The State Bank of Pakistan (SBP) Governor, Jameel Ahmed, announced on Wednesday that Pakistan has received $700 million from the International Monetary Fund (IMF) as part of its ongoing bailout program.
The approval for the loan came after the IMF Executive Board successfully completed its first review last week, marking a substantial step in the disbursement of funds under the $3 billion Standby Arrangement (SBA).
With this recent disbursement, the total funds received by Pakistan under the SBA now stand at approximately $1.9 billion, further aiding the country’s economic recovery efforts.
Following the approval by the International Monetary Fund (IMF) Executive Board last week, Antoinette Sayeh, Deputy Managing Director and Chair, noted positive signs of economic activity picking up and external pressures easing in Pakistan.
The nine-month Standby Arrangement (SBA), approved on July 12, serves as a policy anchor to address domestic and external balances, providing a framework for financial support from both multilateral and bilateral partners.
In order to secure the IMF bailout, Pakistan implemented challenging measures, including a revamped budget, a significant interest rate hike, and substantial increases in electricity and gas prices. The country also committed to raising $1.34 billion in new taxation to meet fiscal adjustments, contributing to a record-high inflation of 38% year-on-year in May, still persisting above 30%.
Antoinette Sayeh emphasized the importance of the authorities’ commitment to ongoing adjustments in electricity and natural gas prices, essential for sector viability and fiscal sustainability.
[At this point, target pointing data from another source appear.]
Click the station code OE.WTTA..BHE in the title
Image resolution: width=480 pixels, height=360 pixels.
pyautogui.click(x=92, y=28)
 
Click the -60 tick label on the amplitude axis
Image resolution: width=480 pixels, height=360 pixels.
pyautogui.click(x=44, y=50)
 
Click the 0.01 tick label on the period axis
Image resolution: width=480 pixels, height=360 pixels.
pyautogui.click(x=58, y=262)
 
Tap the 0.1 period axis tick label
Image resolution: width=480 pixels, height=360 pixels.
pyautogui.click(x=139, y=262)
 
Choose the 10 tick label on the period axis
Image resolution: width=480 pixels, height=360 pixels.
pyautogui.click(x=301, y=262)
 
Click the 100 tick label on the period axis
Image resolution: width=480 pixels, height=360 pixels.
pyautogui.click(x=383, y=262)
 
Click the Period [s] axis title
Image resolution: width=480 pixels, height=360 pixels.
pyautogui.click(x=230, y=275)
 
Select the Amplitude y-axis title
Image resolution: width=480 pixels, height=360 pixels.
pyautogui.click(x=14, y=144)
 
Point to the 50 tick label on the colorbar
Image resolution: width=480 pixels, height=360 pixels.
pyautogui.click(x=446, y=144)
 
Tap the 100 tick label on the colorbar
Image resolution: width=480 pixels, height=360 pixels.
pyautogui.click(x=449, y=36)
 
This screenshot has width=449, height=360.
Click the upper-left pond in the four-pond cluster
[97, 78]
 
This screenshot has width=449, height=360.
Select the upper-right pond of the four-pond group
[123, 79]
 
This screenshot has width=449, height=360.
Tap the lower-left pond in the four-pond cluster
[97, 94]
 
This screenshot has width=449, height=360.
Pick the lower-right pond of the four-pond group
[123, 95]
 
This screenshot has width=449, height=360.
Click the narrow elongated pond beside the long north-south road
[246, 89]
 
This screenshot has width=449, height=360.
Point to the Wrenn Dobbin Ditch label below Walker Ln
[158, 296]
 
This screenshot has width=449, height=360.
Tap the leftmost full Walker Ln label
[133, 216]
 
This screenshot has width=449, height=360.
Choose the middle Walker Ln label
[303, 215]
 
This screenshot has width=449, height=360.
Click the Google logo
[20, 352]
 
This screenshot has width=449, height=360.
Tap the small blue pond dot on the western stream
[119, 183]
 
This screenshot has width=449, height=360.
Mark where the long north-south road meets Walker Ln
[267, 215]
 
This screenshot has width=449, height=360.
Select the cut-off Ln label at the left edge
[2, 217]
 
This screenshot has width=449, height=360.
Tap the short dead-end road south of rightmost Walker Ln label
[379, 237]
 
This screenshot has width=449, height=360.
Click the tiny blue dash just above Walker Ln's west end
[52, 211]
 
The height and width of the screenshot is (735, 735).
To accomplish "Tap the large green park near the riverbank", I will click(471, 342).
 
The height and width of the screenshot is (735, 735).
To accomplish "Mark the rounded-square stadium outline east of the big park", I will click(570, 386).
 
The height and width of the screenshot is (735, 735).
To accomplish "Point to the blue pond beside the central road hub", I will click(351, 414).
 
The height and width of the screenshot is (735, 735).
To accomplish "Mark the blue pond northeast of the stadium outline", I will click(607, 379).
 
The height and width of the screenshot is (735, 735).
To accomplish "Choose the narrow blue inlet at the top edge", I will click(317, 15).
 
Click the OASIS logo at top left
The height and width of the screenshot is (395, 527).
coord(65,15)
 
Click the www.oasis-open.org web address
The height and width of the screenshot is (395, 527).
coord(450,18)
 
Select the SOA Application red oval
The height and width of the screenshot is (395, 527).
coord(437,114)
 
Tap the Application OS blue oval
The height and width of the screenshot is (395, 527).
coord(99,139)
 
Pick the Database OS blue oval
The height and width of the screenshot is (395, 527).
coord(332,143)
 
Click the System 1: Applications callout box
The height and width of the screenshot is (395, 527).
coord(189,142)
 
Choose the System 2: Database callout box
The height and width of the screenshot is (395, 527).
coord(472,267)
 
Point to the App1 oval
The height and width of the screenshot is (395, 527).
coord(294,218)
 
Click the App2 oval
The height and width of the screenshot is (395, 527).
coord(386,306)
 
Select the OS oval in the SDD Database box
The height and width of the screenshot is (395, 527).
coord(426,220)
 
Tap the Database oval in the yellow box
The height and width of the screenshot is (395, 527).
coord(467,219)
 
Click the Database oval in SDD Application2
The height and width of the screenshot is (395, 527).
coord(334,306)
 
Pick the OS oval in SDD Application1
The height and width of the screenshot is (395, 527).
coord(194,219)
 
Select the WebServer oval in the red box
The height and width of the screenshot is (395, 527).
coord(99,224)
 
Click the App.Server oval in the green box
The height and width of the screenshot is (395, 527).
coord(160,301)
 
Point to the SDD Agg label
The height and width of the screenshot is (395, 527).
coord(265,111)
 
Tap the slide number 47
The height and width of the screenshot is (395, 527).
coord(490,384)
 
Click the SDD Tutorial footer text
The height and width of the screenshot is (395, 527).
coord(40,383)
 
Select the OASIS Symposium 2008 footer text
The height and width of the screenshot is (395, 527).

With the IMF loan secured, analysts anticipate Pakistan to attract additional multilateral and bilateral loans.
Additionally, the State Bank of Pakistan (SBP) confirmed that the United Arab Emirates (UAE) has rolled over two $1 billion deposits, providing relief to the friendly country.
“UAE has confirmed rollover of its two deposits of US$1.0 billion each placed with State Bank of Pakistan for another one year which were maturing in January 2024,” the statement mentioned.